Il nostro nuovo eroe è nato e la gioventù ungherese ha dimostrato che c'è speranza. E naturalmente il Santo Padre.

Uno dopo l'altro, si sentono i numeri glorificanti. I giovani sono venuti non solo da Trianon Ungheria, ma da tutto il bacino dei Carpazi per salutare insieme Papa Francesco. L'uomo che è arrivato a Budapest meno di 24 ore prima della loro partenza, e che da allora ha cambiato radicalmente l'opinione di molti su se stesso e sulla chiesa con i suoi gesti, messaggi e contegno. Impariamo dalla nostra esperienza l'espressione: "il papa dei gesti". E questi gesti non sono mimati, non sono gravati, non nascono sulla base di favori o reciprocità, ma sono sinceri e affettuosi, che non possono essere interpretati come trucchi diplomatici misurati sulla bilancia della farmacia, ma nati dal cuore.

Ma è difficile impressionare i giovani, il mondo (digitale) li ha abituati a ritmo, freddezza e messaggi potenti, cercano e seguono star che, ops, sono in scena in un attimo e stanno già gridando al microfono, "Ciao Budapest!". Ora lo scenario è leggermente diverso. Le canzoni parlano tutte di Gesù, alcune sono più veloci (l'intero Papp László Sportárena è in piedi a questo punto), altre sono più lente (le lacrime cadono qua e là), ma in nessun modo evocano il mondo (visibile) da cui siamo arrivati ​​in questo posto sabato pomeriggio. E presto un vecchio zio di 86 anni che riesce a malapena a camminare arriva in una strana macchinina.

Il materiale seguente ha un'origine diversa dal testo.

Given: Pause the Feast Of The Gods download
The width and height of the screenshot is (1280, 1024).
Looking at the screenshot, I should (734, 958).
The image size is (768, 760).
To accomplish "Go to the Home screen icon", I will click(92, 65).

Eppure, l'arena esplode,

tutti balzano in piedi e cantando: "Gesù Cristo, tu sei la mia vita", salutano con prorompente entusiasmo il vicario terreno di Cristo, il successore di san Pietro apostolo.

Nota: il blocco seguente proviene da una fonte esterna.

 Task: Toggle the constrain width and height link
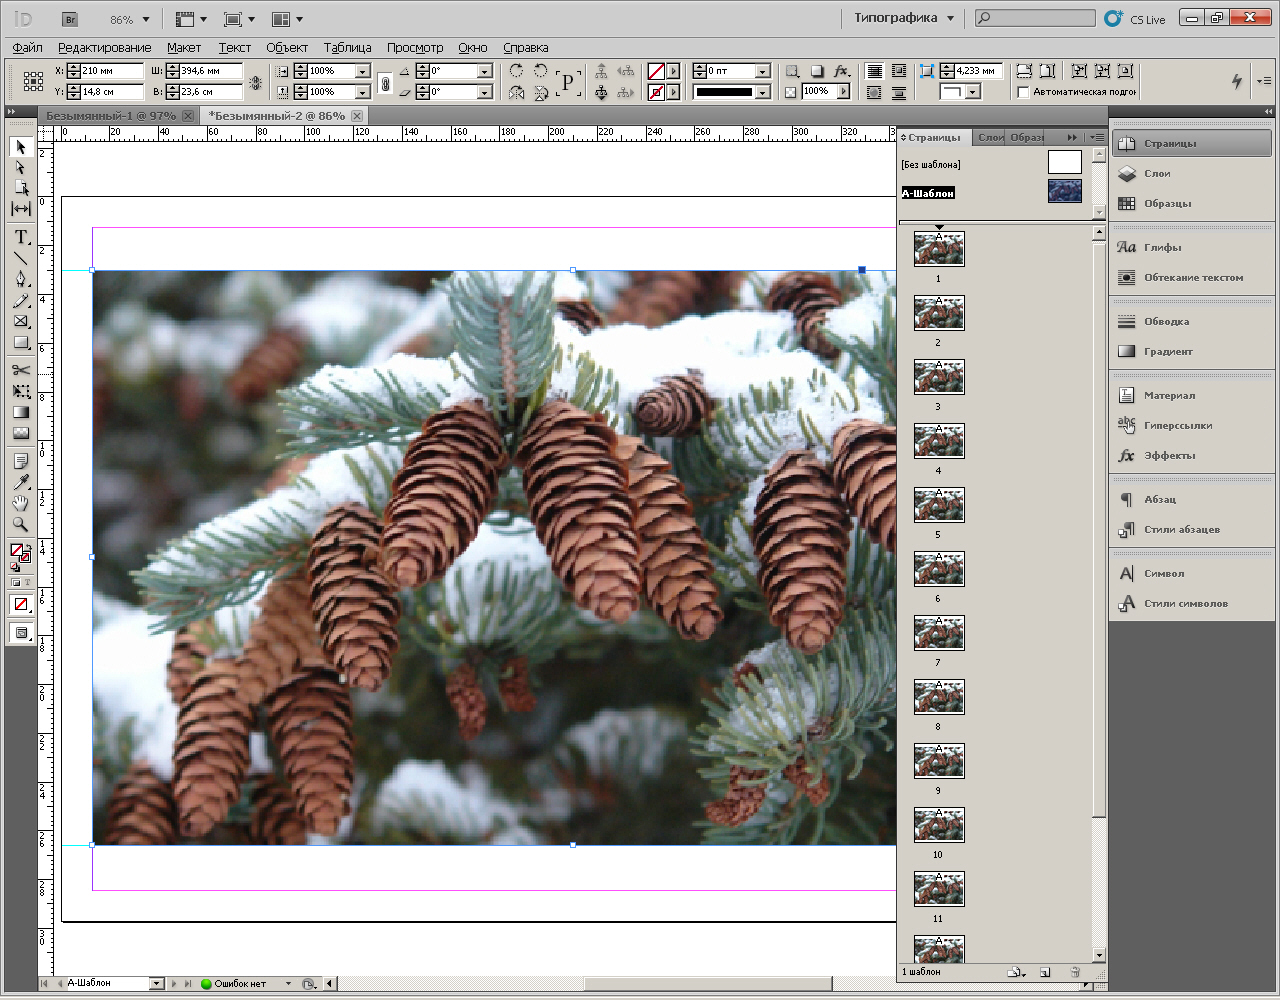point(256,82)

E il Papa prende subito il sopravvento sull'entusiasmo dei giovani, si capisce dopo i primi metri che forse è arrivato nel suo punto preferito del programma a Budapest. Il cuore della chiesa batte qui (il cuore della nazione batte con esso), in un luogo del tutto laico, e questo lo sentono sia gli ospiti che i padroni di casa, non importa di chi possa essere il nonno o il nipote. Certo, Ferenc coglie l'occasione per scendere dall'auto dopo aver fatto il giro dell'arena, rifiutare la sedia a rotelle e andare dai giovani a mobilità ridotta, con i quali non perderebbe un incontro personale. Non si limita a saltare sul palco, arriva su un carretto, eppure è la "star" perché è onesto e autentico. E questo pomeriggio dimostra eloquentemente che questo è ciò di cui i giovani hanno davvero bisogno, non il mondo istantaneo.

Quindi incoraggia e ispira dall'alto, rivolgendo costantemente l'attenzione al Signore.

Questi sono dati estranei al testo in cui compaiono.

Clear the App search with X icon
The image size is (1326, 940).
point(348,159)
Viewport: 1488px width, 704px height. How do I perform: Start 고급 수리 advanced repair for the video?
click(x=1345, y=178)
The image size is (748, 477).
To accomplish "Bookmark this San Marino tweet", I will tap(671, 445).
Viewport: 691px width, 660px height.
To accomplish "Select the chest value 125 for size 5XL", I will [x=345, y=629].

Penseremmo che i suoi messaggi non sarebbero popolari nel 2023. Dice cose come, ad esempio, che cerchiamo ogni giorno il silenzio, che usciamo dal mondo digitale, che non vogliamo essere superiori agli altri, ma che dobbiamo impegnarci con coraggio al servizio dei nostri simili esseri. Queste non sono parole alla moda, ma non siamo qui nemmeno per ascoltare slogan, ma per ascoltare la verità e il valore. Quello eterno. Di tanto in tanto abbandona il discorso preparato e sottolinea e aggiunge quello che ha da dire, altre volte basta un mezzo sorriso perché tutti risuonino subito con lui. L'arena è così grata per le sue mezze frasi pronunciate in ungherese che è difficile esprimerle a parole, e quando arriva alla fine del suo discorso, non importa quanto ha viaggiato, aspettato, messo in fila , quanto era nervoso all'idea di entrare. Ne vale la pena.

I giovani ungheresi si alzano e salutano il Santo Padre che si allontana lentamente con incessanti applausi e acclamazioni. Sono grati per ogni sua mossa, bevono ogni sua parola. È già fuori quando sono ancora vivi. Hanno un nuovo eroe.